Ai de vós, barulhentos de todos os quadrantes e
ruidosos de todos os tipos, que elevais acima da paciência, da educação e da
convivência os ruídos de vossos lazeres, prazeres, pregações, trabalhos,
máquinas, motores, veículos, que não respeitais a saúde nem as leis e
perturbais o sossego, a tranquilidade, o estudo, a meditação, a confidência, a
oração, a leitura, o amor e o sono, especialmente o sono.
Ai de vós, atores, diretores e autores de telenovelas,
que inquietais com os gritos raivosos de vossas famílias de papelão os momentos
em família das famílias de verdade, poluindo a paz do jantar e da conversa.
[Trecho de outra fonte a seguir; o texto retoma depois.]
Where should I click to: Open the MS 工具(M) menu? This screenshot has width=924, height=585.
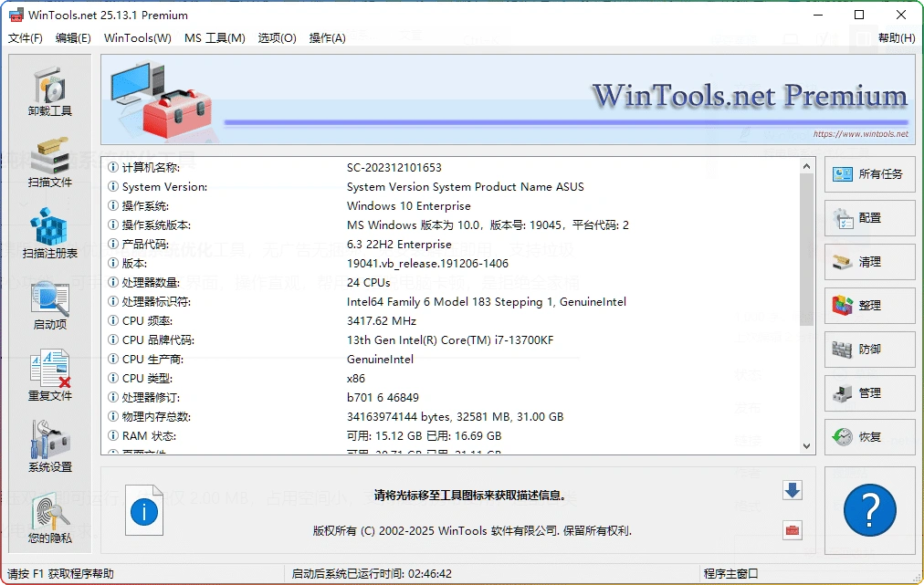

Ai de vós, buzinantes, que não respeitais nem ao menos
as áreas dos hospitais, onde doentes e seus queridos tentam encontrar
intervalos de descanso nas suas muitas horas de dor.
Ai de vós, chusma de motociclistas zoadores!
Ai de ti, animador de auditório dos domingos, que
elevas com decibéis descontrolados o nosso desconforto justamente no dia do
conforto.
Ai de vós, jovens frequentadores de botecos, que pelos
mesmos motivos perturbais não só o ambiente do bar, dificultando que se
alcancem os objetivos de estarem todos ali, quais sejam a comunicação
inteligente e a conquista amorosa, tanto a charmosa quanto a safadinha, mas
também os moradores dos 300 metros do entorno.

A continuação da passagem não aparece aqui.